Elouise Cobell, called Yellow Bird Woman in Blackfeet, was born in 1945 in Montana.  Her great grandfather was the tribe’s famous leader, Mountain Chief.  She received education from Great Falls Business College before she went to Seattle to work as an accountant.  She married there and returned to Montana with her husband to work the land on her family’s ranch.

While growing up on the Blackfeet Indian Reservation in Northwest Montana, she often heard her family and neighbors question why they were not being paid for letting others use their land.  The Indians received little or no payment, though the land was placed in trust with the promise that owners would be paid royalties for oil and gas, grazing or recreational leases.



When she became treasurer of the tribe in 1976 with her background and experience in accounting, she became outraged as she dug more into how much money the government had misused.  What made her even more upset was that the people the money belonged to were living in dire poverty on the Blackfeet reservation in Northwestern Montana.

She found out that the money was misused and mismanaged since 1880, with amounts owed to the Blackfeet tribe being worth up to hundreds of billions of dollars.

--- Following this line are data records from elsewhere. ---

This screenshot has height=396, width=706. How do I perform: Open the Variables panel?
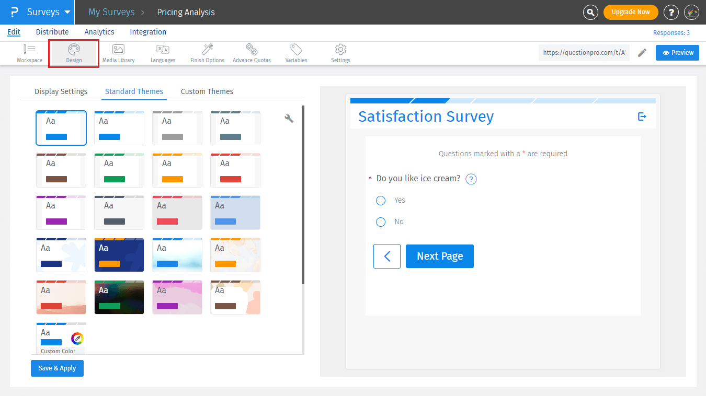click(296, 52)
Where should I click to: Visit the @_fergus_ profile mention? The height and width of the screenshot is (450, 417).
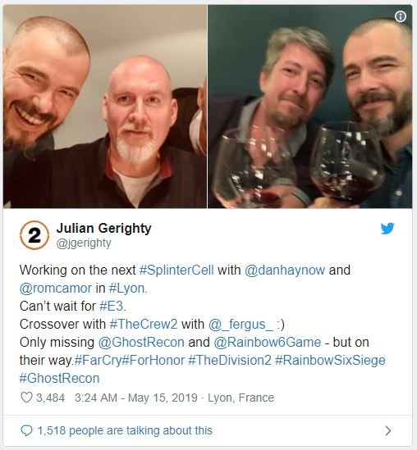[x=241, y=325]
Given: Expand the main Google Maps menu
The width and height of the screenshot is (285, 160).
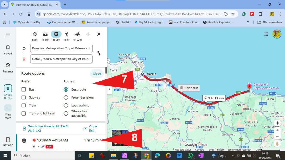Looking at the screenshot, I should click(x=8, y=35).
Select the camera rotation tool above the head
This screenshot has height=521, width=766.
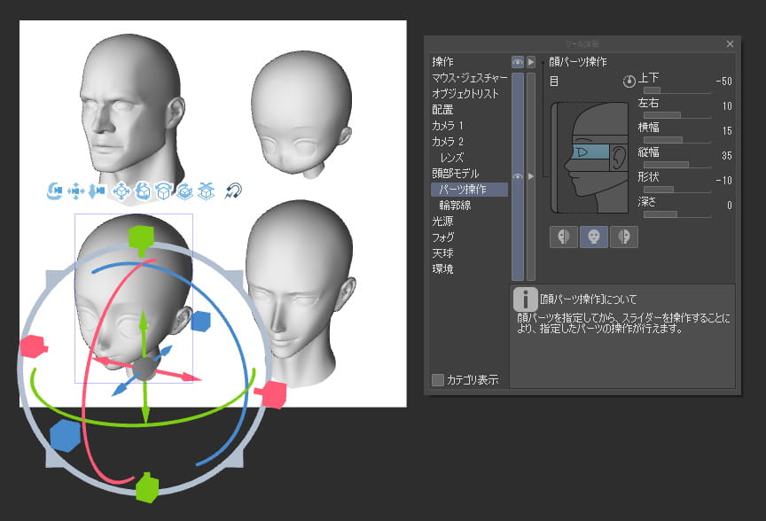56,190
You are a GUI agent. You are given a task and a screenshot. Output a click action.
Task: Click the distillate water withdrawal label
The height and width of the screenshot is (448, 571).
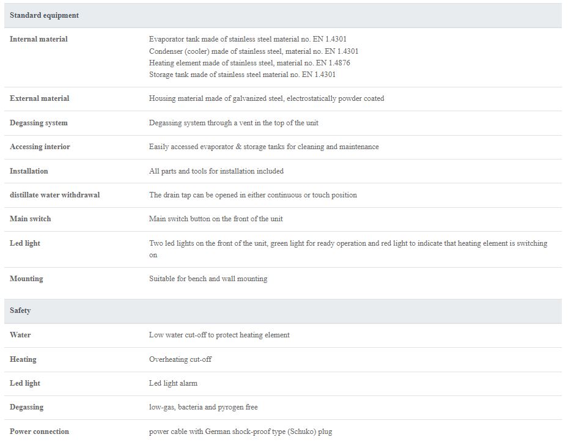point(54,195)
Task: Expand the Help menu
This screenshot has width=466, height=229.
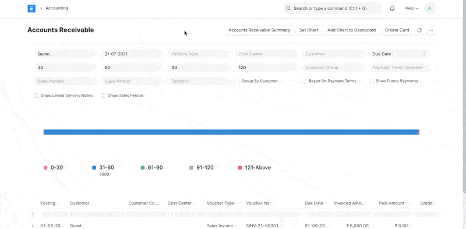Action: 412,8
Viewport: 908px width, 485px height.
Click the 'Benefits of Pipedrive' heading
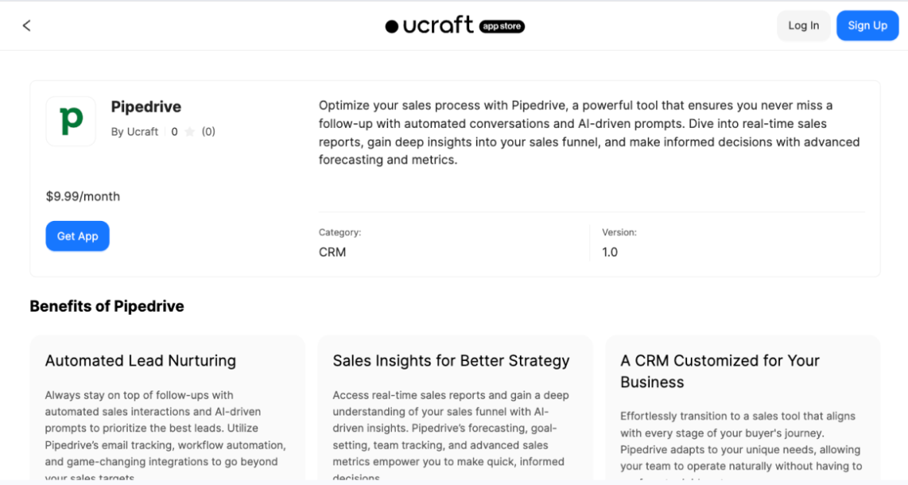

After over 14 years of tenacious efforts; 3,600  court filings; 220 days of trial; 80 published court decisions and 10 appeals, Elouise Cobell’s campaign ended in victory in 2009 with the 3.4-billion settlement. Although the sum awarded did not match her own estimation-as high as $27.5billion- of the stolen money from Indians by the American government, this is the largest government class-action settlement in American history.

She was declared a warrior of the Blackfeet Nation and presented with an eagle feather during a tribal ritual in 2000.

Without her tenacity and endless effort, it’s for sure there would have been no recognition of misdeeds in the world and compensation  to soothe down the anger of mistreated Indians. Hopefully, the standard she set will continue.

A hero of Native Americans, Elouise Cobell, died at a hospital in Great Falls, Montana by complications from cancer on Oct 17, 2011.  She was 65.